+++ Information supplied

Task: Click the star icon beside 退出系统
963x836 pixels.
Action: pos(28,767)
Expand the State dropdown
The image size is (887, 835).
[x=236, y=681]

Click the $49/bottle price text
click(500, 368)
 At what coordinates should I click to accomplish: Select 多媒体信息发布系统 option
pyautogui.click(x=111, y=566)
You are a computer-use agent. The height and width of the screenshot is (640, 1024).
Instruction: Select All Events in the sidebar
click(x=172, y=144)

++++++
+++ Information supplied

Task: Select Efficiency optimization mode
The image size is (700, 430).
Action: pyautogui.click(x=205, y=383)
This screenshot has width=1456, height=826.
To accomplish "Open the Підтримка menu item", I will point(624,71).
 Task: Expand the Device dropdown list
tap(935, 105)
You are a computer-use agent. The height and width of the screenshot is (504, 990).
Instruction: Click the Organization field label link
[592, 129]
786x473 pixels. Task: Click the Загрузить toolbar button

++++++
+++ Information supplied

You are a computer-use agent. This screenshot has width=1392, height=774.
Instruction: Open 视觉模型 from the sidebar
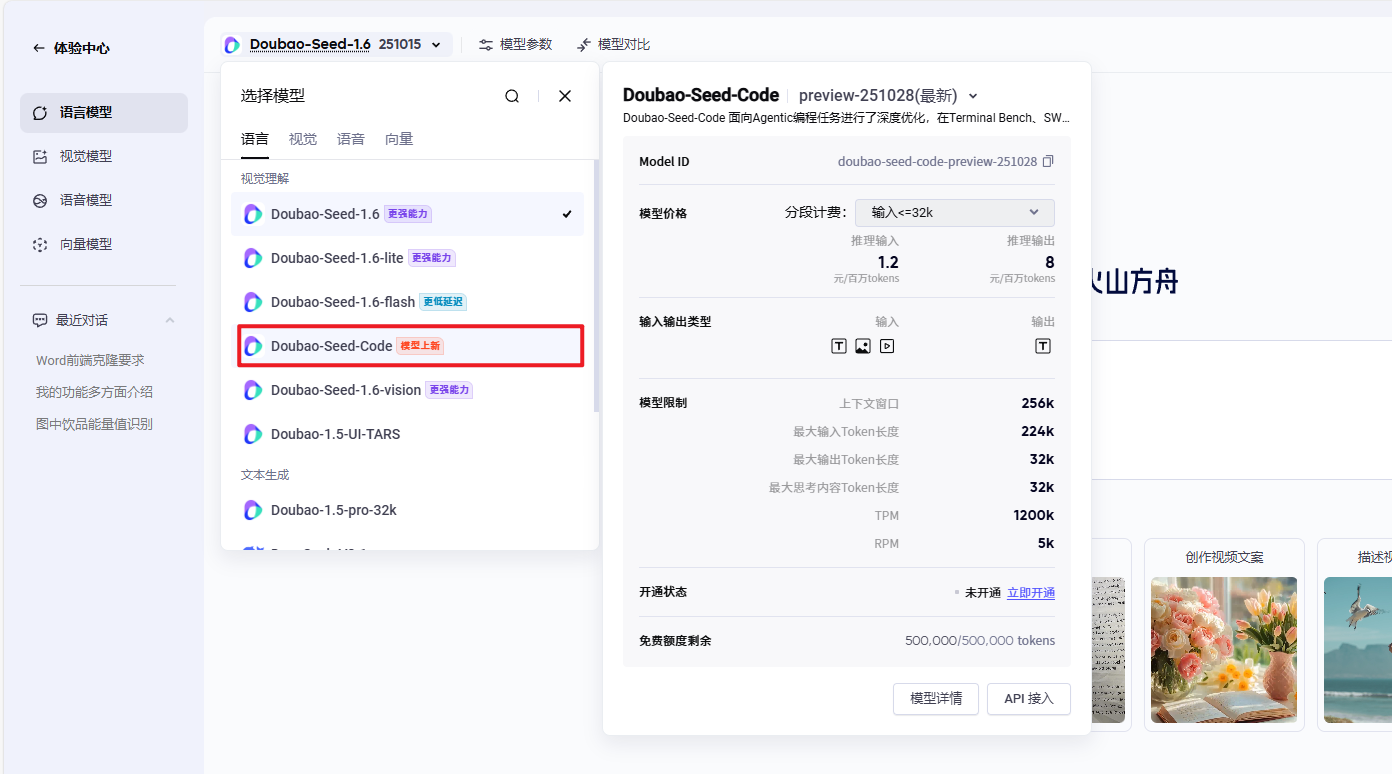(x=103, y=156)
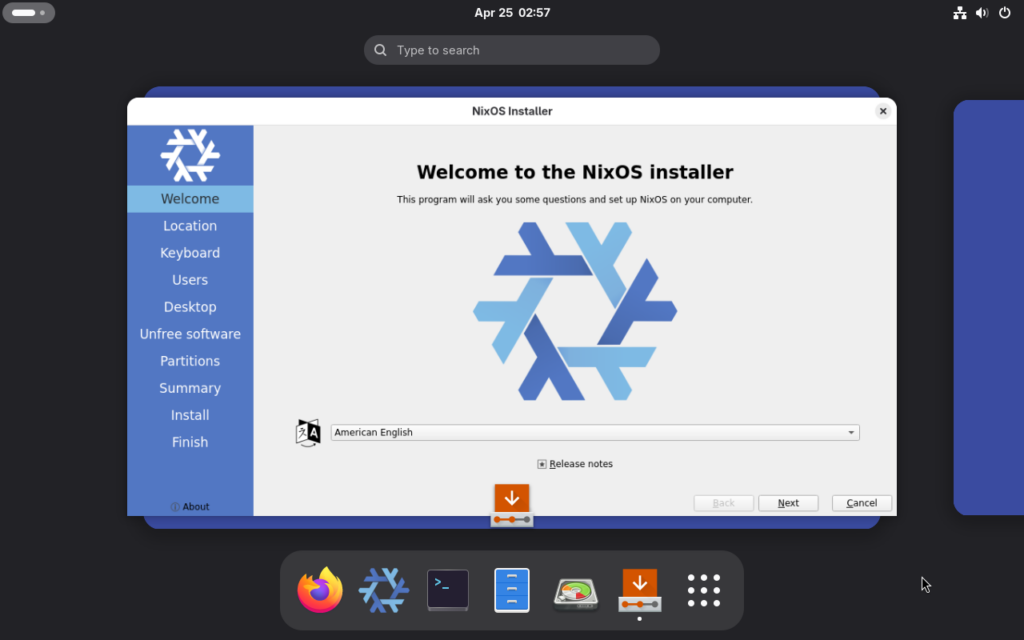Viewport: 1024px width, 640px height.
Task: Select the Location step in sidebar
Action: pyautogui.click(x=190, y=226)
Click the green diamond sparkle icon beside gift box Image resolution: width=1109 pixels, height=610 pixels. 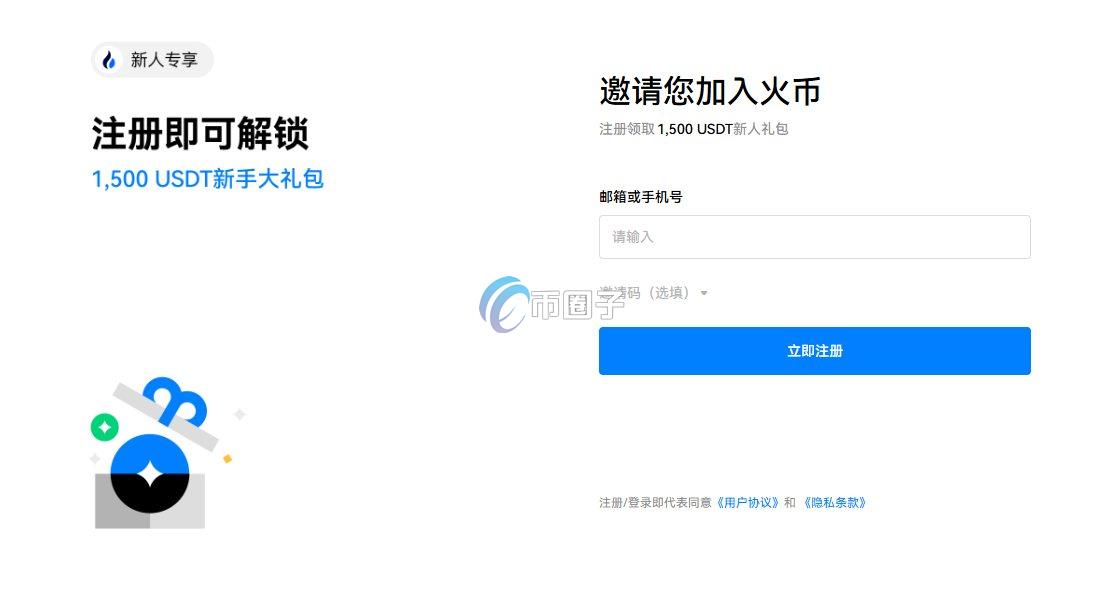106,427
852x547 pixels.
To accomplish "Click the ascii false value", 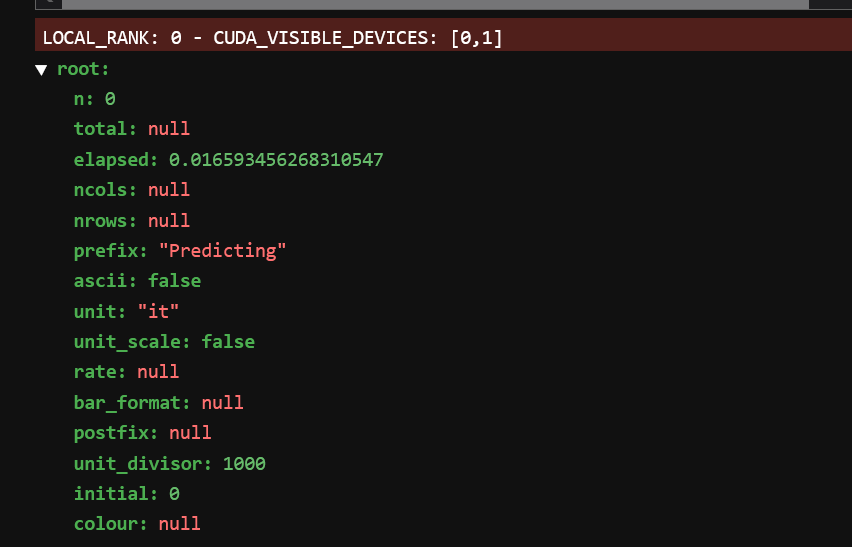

++++++

## The problem
Using the material above, gather every line that includes "screenshot".

## Worked solution
You are a computer-use agent. The height and width of the screenshot is (640, 1024).
This screenshot has width=1456, height=826.
You are a computer-use agent. The height and width of the screenshot is (504, 990).
You are a computer-use agent. This screenshot has width=1392, height=774.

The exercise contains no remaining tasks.